- _BRIEF A_
According to the Acts commentary introduction, who is the board secretary of AMC?

By Steven Charles Ger

You will receive power when the Holy Spirit has come upon you; and you shall be My witnesses both in Jerusalem, and in all Judea and Samaria, and even to the remotest part of the earth.

~ Acts 1:7-8 ~

Every so often, a commentary comes to the attention of the student of Scripture that strikes him or her as being head and shoulders above the crowd. Steven Charles Ger's Acts: Witnesses to the World has struck this editor and AMC's board secretary Mottel Baleston in just such a way. In fact, as I carefully read through the text for editing purposes - which includes no change in the text - I find myself engaged and absorbed not merely as an editor, but as a student. For these reasons Mottel and I have decided to present Acts in its entirety - not just for the wealth of information that may be gained from its study, but, as Mottel stated, as a model for how a Bible study ought to be done; so be on the lookout for an Acts segment in each Shofar for many editions to come.

Links to previous increments of Acts: Witnesses to the World may be found in our Library. To gain the most from this study, it is suggested that the Scripture portions whose references are provided in the headings be read prior to considering Steve's comments on them. ~ editor


Ascension (1:9-11)

- _MATERIAL FOR THIS TASK_

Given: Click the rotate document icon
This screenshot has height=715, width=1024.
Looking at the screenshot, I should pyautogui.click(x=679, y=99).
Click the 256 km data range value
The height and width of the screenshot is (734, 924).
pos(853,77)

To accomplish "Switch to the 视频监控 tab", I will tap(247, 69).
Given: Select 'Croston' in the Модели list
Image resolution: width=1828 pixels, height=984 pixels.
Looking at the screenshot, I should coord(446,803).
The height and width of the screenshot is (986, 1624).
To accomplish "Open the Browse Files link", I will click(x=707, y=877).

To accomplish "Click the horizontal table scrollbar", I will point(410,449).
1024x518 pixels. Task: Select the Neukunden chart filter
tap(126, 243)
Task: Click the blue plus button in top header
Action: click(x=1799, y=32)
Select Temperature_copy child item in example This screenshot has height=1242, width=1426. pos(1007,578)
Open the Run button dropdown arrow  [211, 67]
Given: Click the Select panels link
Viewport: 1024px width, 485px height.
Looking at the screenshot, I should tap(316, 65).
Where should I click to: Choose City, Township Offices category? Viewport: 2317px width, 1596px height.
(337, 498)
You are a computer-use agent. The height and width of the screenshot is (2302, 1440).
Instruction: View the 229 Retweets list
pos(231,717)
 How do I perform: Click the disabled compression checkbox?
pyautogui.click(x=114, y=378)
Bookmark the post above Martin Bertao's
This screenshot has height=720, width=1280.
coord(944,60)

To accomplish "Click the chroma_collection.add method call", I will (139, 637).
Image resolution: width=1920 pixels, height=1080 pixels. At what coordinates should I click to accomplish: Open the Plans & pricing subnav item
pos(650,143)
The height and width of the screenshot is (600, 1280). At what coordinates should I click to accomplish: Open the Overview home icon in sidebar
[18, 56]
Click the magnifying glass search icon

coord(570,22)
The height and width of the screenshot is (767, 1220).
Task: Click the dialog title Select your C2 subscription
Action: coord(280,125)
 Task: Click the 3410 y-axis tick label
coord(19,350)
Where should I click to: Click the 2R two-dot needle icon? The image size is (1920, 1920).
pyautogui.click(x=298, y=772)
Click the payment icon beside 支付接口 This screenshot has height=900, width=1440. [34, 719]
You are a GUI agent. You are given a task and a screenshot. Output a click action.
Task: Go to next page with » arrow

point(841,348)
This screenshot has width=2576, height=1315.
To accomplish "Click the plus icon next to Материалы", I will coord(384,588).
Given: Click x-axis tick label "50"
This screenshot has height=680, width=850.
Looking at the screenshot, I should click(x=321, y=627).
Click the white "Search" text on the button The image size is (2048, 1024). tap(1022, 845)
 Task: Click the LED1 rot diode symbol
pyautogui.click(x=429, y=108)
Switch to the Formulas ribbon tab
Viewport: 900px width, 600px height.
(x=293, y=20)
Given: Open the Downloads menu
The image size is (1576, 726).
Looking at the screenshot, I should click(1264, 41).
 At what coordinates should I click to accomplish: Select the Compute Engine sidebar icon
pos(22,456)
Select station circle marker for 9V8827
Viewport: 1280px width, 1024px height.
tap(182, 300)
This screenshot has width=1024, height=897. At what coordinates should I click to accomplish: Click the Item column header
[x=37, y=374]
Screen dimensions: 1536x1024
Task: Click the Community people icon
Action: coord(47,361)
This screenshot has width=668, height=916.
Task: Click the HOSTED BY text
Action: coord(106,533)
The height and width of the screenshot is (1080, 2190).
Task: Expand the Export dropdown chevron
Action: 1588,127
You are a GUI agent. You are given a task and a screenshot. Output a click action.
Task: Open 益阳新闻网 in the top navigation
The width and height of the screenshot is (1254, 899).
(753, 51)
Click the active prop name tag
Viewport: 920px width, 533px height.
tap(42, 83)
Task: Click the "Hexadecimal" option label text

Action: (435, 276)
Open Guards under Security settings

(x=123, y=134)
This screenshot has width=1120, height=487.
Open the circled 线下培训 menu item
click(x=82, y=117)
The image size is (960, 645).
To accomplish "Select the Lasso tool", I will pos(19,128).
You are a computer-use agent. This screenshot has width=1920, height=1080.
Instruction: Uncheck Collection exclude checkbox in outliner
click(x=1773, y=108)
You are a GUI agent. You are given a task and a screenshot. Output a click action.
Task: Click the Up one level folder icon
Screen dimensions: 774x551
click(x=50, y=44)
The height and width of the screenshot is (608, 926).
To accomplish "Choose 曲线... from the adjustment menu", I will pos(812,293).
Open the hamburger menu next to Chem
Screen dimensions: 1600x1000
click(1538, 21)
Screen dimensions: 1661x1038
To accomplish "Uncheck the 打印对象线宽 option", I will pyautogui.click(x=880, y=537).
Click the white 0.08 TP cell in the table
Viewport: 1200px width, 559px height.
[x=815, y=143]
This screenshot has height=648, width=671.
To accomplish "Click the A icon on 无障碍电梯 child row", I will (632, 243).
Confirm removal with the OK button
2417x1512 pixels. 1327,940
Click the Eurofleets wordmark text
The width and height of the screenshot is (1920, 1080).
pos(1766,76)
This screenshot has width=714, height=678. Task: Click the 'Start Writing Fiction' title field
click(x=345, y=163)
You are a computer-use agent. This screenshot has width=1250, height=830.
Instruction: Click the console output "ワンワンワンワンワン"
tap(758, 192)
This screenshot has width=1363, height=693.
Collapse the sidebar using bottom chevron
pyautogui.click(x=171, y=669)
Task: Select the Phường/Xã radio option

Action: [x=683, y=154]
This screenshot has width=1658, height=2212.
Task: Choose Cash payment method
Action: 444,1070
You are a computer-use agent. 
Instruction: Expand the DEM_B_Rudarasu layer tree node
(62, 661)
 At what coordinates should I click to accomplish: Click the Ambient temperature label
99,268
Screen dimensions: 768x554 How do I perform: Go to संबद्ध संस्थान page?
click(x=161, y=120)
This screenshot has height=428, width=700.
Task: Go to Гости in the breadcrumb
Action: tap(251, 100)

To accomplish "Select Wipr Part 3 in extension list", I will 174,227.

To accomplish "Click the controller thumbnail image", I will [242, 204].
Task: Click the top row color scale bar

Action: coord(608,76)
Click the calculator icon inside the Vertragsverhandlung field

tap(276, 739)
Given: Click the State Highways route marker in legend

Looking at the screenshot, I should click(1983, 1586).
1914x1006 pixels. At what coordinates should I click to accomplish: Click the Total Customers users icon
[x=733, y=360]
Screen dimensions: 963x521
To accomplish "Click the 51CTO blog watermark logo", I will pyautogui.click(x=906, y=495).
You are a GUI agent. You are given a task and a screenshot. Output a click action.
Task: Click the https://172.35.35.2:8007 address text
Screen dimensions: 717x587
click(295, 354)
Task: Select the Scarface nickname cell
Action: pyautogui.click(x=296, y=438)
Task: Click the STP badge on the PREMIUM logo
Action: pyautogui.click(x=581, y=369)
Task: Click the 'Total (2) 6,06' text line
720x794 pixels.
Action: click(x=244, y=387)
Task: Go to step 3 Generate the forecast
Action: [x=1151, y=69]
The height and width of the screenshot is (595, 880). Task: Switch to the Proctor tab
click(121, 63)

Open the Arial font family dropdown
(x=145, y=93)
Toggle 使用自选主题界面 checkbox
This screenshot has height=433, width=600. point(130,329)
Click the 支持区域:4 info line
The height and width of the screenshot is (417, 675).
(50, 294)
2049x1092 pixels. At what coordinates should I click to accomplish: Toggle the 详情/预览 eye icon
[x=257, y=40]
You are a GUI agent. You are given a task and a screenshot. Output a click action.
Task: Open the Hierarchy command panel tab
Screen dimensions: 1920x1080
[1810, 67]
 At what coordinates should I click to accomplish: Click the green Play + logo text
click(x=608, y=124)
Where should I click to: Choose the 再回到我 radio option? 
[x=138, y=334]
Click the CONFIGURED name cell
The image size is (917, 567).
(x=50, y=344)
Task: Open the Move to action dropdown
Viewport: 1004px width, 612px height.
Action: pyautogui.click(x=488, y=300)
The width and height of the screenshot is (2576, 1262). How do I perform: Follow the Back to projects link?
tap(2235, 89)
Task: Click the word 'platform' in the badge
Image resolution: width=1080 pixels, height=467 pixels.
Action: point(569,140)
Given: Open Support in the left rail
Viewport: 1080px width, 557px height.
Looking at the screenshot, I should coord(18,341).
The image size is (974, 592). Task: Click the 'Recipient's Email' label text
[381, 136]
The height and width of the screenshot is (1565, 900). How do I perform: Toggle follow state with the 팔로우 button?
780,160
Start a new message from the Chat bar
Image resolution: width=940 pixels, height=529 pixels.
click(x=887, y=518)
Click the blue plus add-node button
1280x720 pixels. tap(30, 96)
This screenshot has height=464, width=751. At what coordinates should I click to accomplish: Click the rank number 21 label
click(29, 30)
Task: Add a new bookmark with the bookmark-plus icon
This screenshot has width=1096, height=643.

- _BRIEF B_
Reproduce the rows from their first line through the line containing "pyautogui.click(x=114, y=378)", with both ends included.

- _FINAL ANSWER A_
Mottel Baleston

- _FINAL ANSWER B_
Given: Click the rotate document icon
This screenshot has height=715, width=1024.
Looking at the screenshot, I should pyautogui.click(x=679, y=99).
Click the 256 km data range value
The height and width of the screenshot is (734, 924).
pos(853,77)

To accomplish "Switch to the 视频监控 tab", I will tap(247, 69).
Given: Select 'Croston' in the Модели list
Image resolution: width=1828 pixels, height=984 pixels.
Looking at the screenshot, I should coord(446,803).
The height and width of the screenshot is (986, 1624).
To accomplish "Open the Browse Files link", I will click(x=707, y=877).

To accomplish "Click the horizontal table scrollbar", I will point(410,449).
1024x518 pixels. Task: Select the Neukunden chart filter
tap(126, 243)
Task: Click the blue plus button in top header
Action: click(x=1799, y=32)
Select Temperature_copy child item in example This screenshot has height=1242, width=1426. pos(1007,578)
Open the Run button dropdown arrow  [211, 67]
Given: Click the Select panels link
Viewport: 1024px width, 485px height.
Looking at the screenshot, I should tap(316, 65).
Where should I click to: Choose City, Township Offices category? Viewport: 2317px width, 1596px height.
(337, 498)
You are a computer-use agent. The height and width of the screenshot is (2302, 1440).
Instruction: View the 229 Retweets list
pos(231,717)
 How do I perform: Click the disabled compression checkbox?
pyautogui.click(x=114, y=378)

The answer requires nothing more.